No gift links left: https://www.nytimes.com/2026/01/14/podcasts/belle-burden-husband-strangers.html?smid=url-share

online, there's a little blurb that says:

When reached for comment about Ms. Burden’s recollections relating to their divorce and custody of their children, Ms. Burden’s ex-husband provided the following response:

“While I disagree with many of her recollections, as well as her overall mischaracterization of my relationship with my children, I do not wish to comment in more detail in order to protect them from further violations of their privacy other than to say that I continue to lovingly support, and be lovingly supported by, my children.”


Yeah. That's a lie. Perhaps one he believes himself.



You don't know that.

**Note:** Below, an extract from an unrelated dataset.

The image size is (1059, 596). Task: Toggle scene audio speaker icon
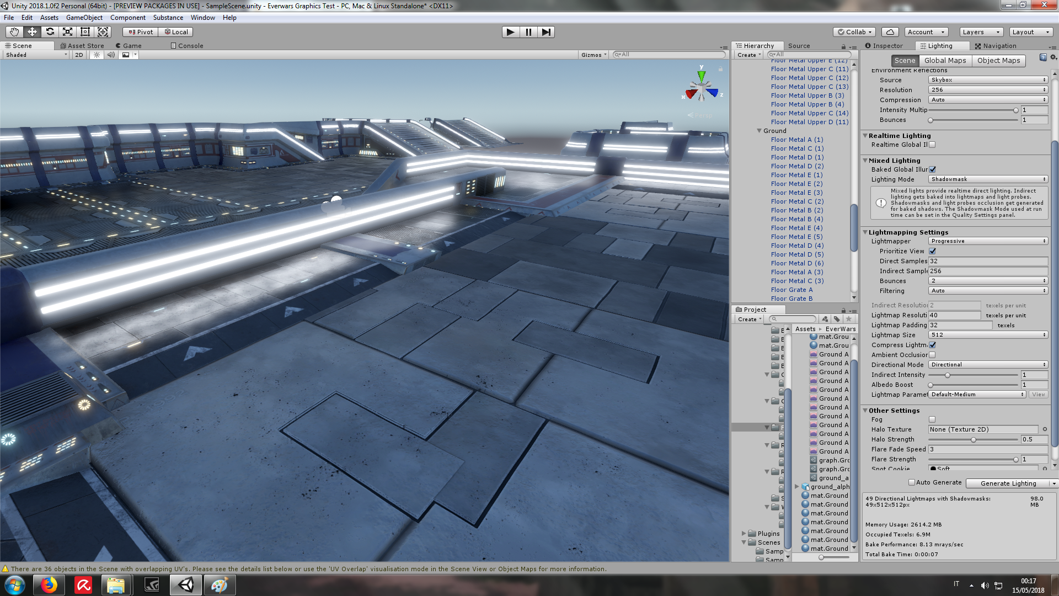pos(111,55)

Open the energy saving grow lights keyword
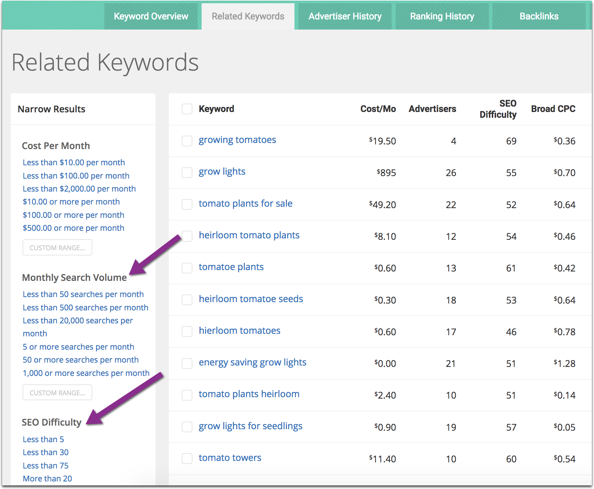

None of us do.

Nothing says father of the year like a man buying a home where his kids are not welcome.
Anonymous
I’ll bet he was having affairs all throughout. He just got caught because of the pandemic.
Anonymous
Anonymous wrote:
Anonymous wrote:
Anonymous wrote:
Anonymous wrote:She's on the modern love podcast today.

No gift links left: https://www.nytimes.com/2026/01/14/podcasts/belle-burden-husband-strangers.html?smid=url-share

online, there's a little blurb that says:

When reached for comment about Ms. Burden’s recollections relating to their divorce and custody of their children, Ms. Burden’s ex-husband provided the following response:

“While I disagree with many of her recollections, as well as her overall mischaracterization of my relationship with my children, I do not wish to comment in more detail in order to protect them from further violations of their privacy other than to say that I continue to lovingly support, and be lovingly supported by, my children.”


Yeah. That's a lie. Perhaps one he believes himself.



You don't know that. None of us do.

Nothing says father of the year like a man buying a home where his kids are not welcome.


My kids dad did this - cheated, I kicked him out, he moved into a 1 br, later got married and bought a $750,000 2 br (1 br and office). I offered him 50/50, which he never took. In over a decade the kids have slept on a pull-out sofa and blow up mattress when they visit him.

The impact on your own kids of a neglectful dad is truly painful to watch, and no amount of mother love or other male relatives or role models seem to fill it. My kids are in college now and neither are close to him.
Anonymous
Anonymous wrote:
Anonymous wrote:I have this on hold at the library and I read the earlier NYT article.

I concur with most of what was said above and will add that the pandemic and being with the family 24/7 was probably what caused him to act. He probably never saw her or the kids, worked a lot and spent time as he wished after work and couldn't see his current AP. He was used to a lot of freedom and didn't want to live without it.

Definitely not being able to see the mistress triggered it. He told his wife he was going straight to see her right after he dumped her.


The mistress’ husband called her. He got outed.
Anonymous
Anonymous wrote:
Anonymous wrote:I have this on hold at the library and I read the earlier NYT article.

I concur with most of what was said above and will add that the pandemic and being with the family 24/7 was probably what caused him to act. He probably never saw her or the kids, worked a lot and spent time as he wished after work and couldn't see his current AP. He was used to a lot of freedom and didn't want to live without it.
They were literally only one week into lockdown when he bailed. And I think the reason he bailed is because he got found out and knew his AP's spouse was going to tell his wife.


Yep
Anonymous
My ex-Wife did this to me during Covid. Got the heads up from her AP’s wife who discovered their affair.